When evaluating a product, project or organizational change, it is easy to fixate on the immediate topic or to focus on individual details rather than the broader context.

The green hat expands perspective by encouraging creativity and exploration of new ideas. This mode of thinking can surface alternative approaches and uncover new ways to achieve established goals.

Examples

  • Generative AI: Moving beyond basic copy generation to autonomous agents — AI systems that can plan, execute and optimize campaigns with minimal human oversight.
  • No-code revolution: Enabling nontechnical marketers to build apps and landing pages without relying on developers.

Dig deeper: Creativity and innovation should fuel technology choices

Who belongs in the room

A range of participants should be involved in a Six Thinking Hats session.
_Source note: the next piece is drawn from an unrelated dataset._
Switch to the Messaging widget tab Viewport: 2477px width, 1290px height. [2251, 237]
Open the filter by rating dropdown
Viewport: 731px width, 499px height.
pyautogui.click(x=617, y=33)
Martech practitioners are obvious candidates, but their perspectives alone are not sufficient.

Business stakeholders play a critical role by reinforcing organizational goals and priorities. Their input helps ensure that decisions remain aligned with broader objectives.

Technical and product teams are equally important. They provide insight into feasibility and implementation realities, helping balance ambition with practicality.

It can also be valuable to include participants who are less directly involved in the initiative. Their distance from prior decisions and assumptions may allow them to contribute perspectives that broaden the discussion and introduce fresh ideas.

Six perspectives, better decisions

Big decisions — martech-related or otherwise — require thoughtful deliberation. The Six Thinking Hats approach provides a structured way to examine decisions from multiple angles.

By assigning clear roles, encouraging diverse perspectives and countering common pitfalls such as groupthink and the highest paid opinion problem, the framework supports more balanced and informed decision-making.